All of which had me and my mother desperately trying to be forgiving toward my father, even as we were the targets of his unpredictable explosive angry violence. Both of my parents are long gone, but the trauma of the Armenian Genocide lives on within me, but with the enlightened knowledge that helped me to never re-enact such a violent temper.

Germany fully admitted to the Nazi genocide, gives official recognition to the Holocaust, and forbids the use of Nazi symbols. Turkey, however, not only forbids its own citizens to mention the Armenian genocide, but unforgivably threatens to break off relations with any nation, including its US NATO protector, which dares to make the slightest mention of the Armenian genocide. I have no grievance with any person of Turkish heritage, but I still await the day that the US or other free democracies will finally have the guts to condemn any Turkish government for denying its historical role as a monstrously murderous nation.

Mar. 21 2014 02:59 PM


Not every conversion here is about Jews.

Mar. 21 2014 01:27 PM

Sounds very primitive. It is all kumbaya without serious historical analysis of the events.

Mar. 21 2014 01:24 PM
Cynthia from East Harlem - WOrk

PS to my prior comment - Population Exchange sounds deceptively "gentle". My uncle and grandfather had to leave (escape) first and then my grandmother, dad and aunt separetly. Smyrna was where my aunt went to learn to be a seamstress. My grandfather spoke 7 languages just to show what a multi-cultural place Constantinople (Istanbul) was.

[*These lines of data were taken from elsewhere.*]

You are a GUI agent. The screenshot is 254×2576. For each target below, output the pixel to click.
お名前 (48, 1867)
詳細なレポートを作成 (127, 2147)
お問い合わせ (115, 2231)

Thanks for discussing this - very fitting as we approach Greek Independence Day on March 25th

Mar. 21 2014 01:14 PM
jgarbuz from Queens

The most displaced people in history were the Jews, who were almost completely displaced from their homeland. However, after 1948, as a result of the war, about 710,000 Arabs fled from what became the State of Israel, and about 856,000 Jews left the Arab and Muslims states. The problem is that the Arab states chose not to integrate the Palestinian Arab refugees into their societies, whereas 650,000 of the Jews displaced from Arab the countries became Israelis. The rest went to France, the US and elsewhere. But there was in effect a population swap between Israel and the Arab states, but this is rarely described as such in the media. It is usually incorrectly depicted as ethnic cleansing by Israel, whereas the expulsion of Jews from Arab countries is almost never mentioned.

Mar. 21 2014 01:12 PM
cynthia from east harlem

My dad was one of the "exchanged" at age 3. I am so pleased their story is being told.